Short task |
Rewrite the records from their start through the line containing "[x=618, y=234]", replacing "dropdown arrow" with "drop-down arrow" and keeping everything else unchanged.

Record extracts |
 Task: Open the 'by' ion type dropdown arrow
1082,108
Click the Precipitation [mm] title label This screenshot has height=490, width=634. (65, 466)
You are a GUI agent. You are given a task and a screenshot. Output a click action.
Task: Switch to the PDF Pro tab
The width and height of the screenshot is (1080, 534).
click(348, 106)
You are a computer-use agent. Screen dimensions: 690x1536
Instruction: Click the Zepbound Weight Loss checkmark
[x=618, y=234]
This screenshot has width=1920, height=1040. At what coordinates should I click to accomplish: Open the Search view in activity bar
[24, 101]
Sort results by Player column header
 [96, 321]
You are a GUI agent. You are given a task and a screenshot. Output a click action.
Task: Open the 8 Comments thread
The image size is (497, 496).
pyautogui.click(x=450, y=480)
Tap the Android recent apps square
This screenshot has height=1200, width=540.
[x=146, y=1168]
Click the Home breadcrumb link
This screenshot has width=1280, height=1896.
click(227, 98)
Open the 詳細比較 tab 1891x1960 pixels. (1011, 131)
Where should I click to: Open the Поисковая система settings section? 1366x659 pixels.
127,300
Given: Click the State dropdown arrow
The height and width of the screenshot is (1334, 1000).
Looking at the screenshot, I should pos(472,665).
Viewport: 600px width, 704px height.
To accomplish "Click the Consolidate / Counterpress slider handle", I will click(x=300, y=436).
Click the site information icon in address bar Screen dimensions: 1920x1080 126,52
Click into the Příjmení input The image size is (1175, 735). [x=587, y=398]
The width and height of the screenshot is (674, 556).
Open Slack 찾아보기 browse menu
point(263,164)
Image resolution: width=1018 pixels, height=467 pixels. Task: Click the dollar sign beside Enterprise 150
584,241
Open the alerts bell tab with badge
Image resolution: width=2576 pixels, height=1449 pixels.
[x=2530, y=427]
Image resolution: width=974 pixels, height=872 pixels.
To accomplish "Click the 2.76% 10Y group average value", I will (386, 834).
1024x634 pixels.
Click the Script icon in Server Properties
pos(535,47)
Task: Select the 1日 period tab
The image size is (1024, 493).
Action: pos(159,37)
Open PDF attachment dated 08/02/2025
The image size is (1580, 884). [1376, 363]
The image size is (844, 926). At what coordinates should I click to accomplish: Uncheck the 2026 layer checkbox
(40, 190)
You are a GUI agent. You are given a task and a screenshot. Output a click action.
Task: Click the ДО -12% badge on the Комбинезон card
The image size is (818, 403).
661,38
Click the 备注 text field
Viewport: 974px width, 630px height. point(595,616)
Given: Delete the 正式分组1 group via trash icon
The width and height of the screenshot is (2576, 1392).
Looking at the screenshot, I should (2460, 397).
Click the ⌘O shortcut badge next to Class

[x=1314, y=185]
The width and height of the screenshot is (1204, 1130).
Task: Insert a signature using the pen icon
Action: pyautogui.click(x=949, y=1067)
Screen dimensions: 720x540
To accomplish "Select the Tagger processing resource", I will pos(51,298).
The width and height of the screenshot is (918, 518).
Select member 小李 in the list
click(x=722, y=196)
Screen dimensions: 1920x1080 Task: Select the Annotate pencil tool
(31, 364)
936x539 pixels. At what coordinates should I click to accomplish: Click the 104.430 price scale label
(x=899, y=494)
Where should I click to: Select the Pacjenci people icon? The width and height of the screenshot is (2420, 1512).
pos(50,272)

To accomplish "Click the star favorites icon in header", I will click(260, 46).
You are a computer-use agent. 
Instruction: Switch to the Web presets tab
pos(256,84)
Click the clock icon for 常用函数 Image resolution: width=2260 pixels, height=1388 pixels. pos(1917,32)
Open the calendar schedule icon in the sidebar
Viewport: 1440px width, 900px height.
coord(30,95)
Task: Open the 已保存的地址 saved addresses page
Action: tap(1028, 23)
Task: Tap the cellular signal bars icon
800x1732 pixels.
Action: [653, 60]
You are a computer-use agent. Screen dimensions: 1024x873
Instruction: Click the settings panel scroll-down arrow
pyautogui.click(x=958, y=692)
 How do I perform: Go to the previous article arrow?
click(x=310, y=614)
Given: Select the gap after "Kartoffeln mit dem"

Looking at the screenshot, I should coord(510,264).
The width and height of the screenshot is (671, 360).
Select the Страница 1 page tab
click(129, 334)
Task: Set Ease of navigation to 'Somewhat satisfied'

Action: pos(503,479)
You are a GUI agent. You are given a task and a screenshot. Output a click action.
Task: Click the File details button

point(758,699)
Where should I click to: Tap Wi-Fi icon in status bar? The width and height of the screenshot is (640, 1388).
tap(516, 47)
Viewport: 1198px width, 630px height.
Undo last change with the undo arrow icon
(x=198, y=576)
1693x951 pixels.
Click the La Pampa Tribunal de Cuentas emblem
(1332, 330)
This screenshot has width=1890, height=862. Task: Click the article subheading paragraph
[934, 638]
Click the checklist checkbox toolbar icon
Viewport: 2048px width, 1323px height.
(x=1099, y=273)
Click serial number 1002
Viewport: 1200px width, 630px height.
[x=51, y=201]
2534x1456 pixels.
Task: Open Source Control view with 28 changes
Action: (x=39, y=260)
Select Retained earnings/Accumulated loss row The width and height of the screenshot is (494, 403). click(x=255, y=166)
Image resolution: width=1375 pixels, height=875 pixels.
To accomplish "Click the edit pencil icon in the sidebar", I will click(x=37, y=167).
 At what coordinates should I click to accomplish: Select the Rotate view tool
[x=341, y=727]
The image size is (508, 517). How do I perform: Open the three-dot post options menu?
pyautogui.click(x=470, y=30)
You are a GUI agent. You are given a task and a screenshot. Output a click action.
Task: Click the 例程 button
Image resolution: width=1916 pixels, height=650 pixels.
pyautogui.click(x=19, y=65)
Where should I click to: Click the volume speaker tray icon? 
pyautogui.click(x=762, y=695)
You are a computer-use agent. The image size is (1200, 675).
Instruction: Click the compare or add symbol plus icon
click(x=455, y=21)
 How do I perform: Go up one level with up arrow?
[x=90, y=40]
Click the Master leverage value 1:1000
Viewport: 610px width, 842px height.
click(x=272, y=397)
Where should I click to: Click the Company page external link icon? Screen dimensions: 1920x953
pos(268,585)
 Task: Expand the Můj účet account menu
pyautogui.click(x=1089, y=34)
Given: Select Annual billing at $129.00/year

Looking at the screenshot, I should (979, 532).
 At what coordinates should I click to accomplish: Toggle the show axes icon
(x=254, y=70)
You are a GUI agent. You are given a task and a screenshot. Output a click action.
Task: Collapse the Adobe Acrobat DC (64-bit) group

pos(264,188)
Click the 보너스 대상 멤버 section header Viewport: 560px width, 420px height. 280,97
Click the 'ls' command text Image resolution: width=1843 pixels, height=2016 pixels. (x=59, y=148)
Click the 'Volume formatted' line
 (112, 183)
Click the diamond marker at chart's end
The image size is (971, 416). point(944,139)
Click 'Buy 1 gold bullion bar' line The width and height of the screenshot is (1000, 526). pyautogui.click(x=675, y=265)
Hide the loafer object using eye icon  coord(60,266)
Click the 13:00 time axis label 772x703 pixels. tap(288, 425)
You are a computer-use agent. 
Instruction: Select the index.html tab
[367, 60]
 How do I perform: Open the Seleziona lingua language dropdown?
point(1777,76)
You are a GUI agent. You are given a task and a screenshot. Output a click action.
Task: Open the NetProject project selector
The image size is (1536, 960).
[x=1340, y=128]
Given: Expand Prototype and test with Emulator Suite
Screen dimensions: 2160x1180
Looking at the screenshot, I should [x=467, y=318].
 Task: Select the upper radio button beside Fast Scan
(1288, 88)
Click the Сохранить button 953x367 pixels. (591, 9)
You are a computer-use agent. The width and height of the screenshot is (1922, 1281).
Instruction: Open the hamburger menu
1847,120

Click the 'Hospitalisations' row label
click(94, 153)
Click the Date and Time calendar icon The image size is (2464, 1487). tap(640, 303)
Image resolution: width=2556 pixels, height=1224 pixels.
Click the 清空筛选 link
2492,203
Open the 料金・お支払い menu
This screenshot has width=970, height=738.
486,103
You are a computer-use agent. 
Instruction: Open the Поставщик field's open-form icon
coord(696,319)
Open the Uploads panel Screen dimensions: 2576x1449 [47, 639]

Exercise answer |
 Task: Open the 'by' ion type drop-down arrow
1082,108
Click the Precipitation [mm] title label This screenshot has height=490, width=634. (65, 466)
You are a GUI agent. You are given a task and a screenshot. Output a click action.
Task: Switch to the PDF Pro tab
The width and height of the screenshot is (1080, 534).
click(348, 106)
You are a computer-use agent. Screen dimensions: 690x1536
Instruction: Click the Zepbound Weight Loss checkmark
[x=618, y=234]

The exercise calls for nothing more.